Bias comes in a variety of forms, all of them potentially damaging to the efficacy of your ML algorithm. Read how Alegion's Chief Data Scientist discusses the source of most headlines about AI failures here.

This post represents views on why Machine Learning systems or models are termed as non-testable from quality control/quality assurance perspectives. Before I proceed, let me humbly state that data scientists and the Machine Learning community have been saying that ML models are testable as they are first trained and then tested using techniques such as cross-validation etc. based on different techniques to increase the model performance and optimize the model. However, "testing" the model is referred with the scenario during the development (model building) phase when data scientists test the model performance by comparing the model outputs (predicted values) with the actual values. This is not the same as testing the model for any given input for which the output (expected) value is not known beforehand. In this post, I am rather talking about ML models testability from the overall traditional software testing perspective.

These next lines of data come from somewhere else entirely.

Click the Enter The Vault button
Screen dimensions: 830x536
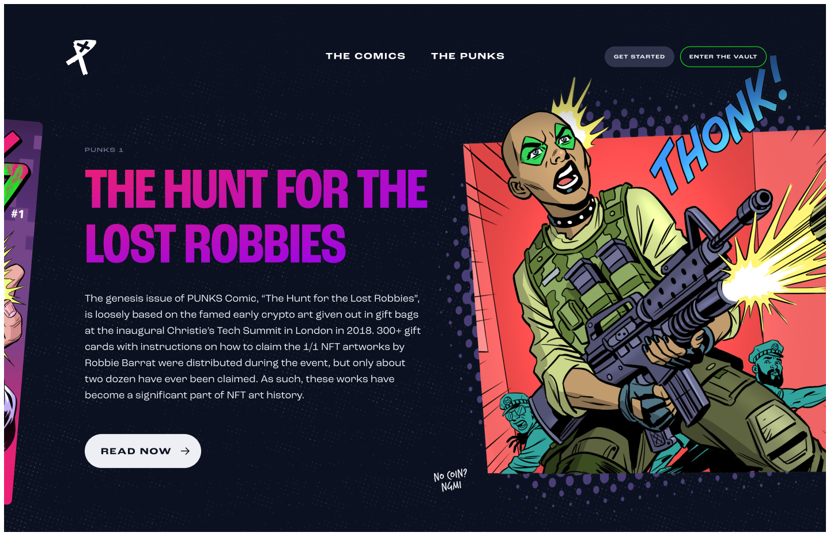723,56

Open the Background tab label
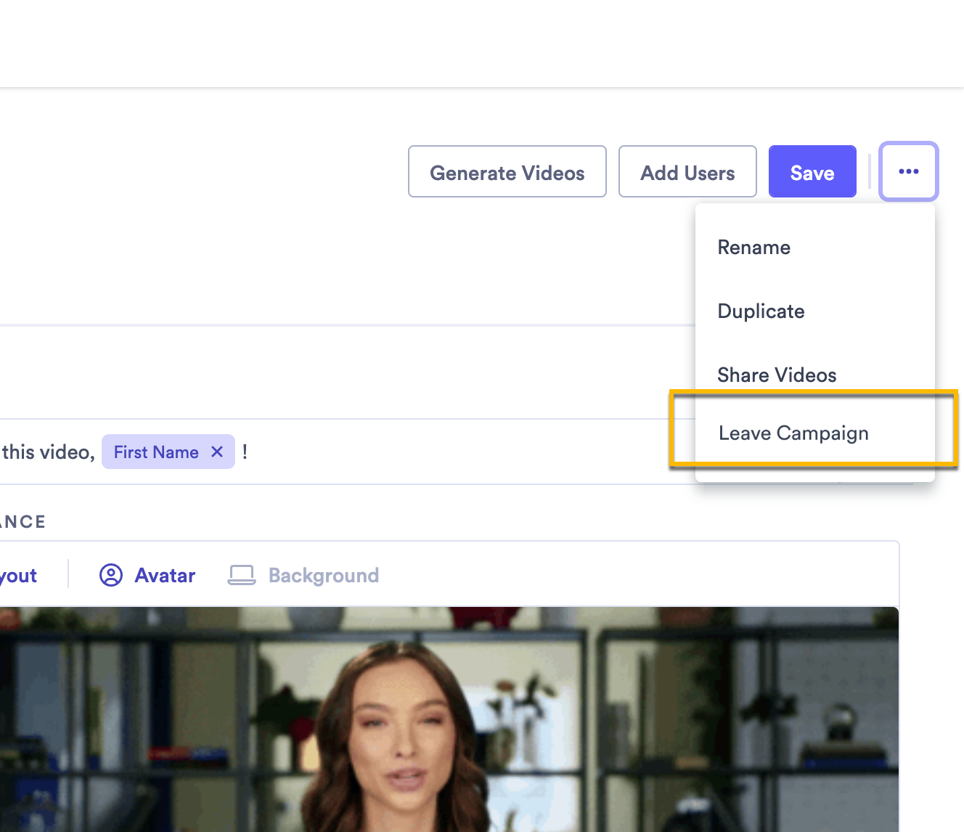coord(323,575)
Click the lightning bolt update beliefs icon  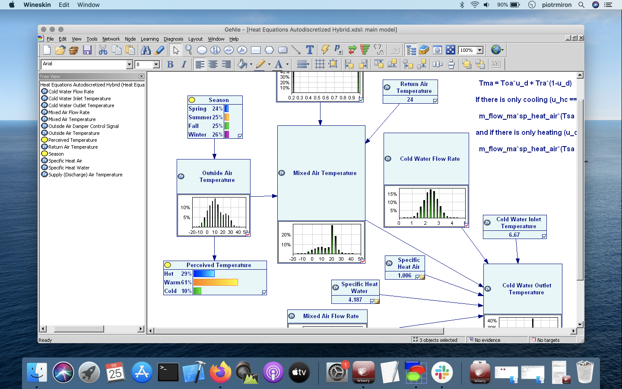(x=325, y=50)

Given that Machine Learning systems are non-testable, it can be said that performing QA or quality control checks on Machine Learning systems is not easy, and, thus, a matter of concern given the trust, the end-users need to have on such systems. Project stakeholders must need to understand the non-testability aspects of Machine Learning systems in order to put appropriate quality controls in place to serve trustable Machine Learning models to end users in production. This applies greatly to healthcare and financial systems where a couple of false negatives or type-II error could lead to havoc or troubles for the stakeholders.

This, in a way, presents an opportunity for AI/Data Science/Machine Learning community to work on creating frameworks to enable /achieve testability of ML systems from QA perspectives. As a matter of fact, there are frameworks such as LIME that could play a key role in achieving testability of ML systems. I will be digging deeper and posting my research work in this field in the next 3-6 months. Stay tuned!


A software application needs to go through many quality control (QC) checks (testing) as part of quality assurance (QA) practices before it is moved into production for the consumption of end users. It is easier to perform QC checks/testing on software applications as the outputs for different classes of inputs can be verified against expected values which are known prior to starting testing. This is also termed as test oracle, which we will discuss later in this post.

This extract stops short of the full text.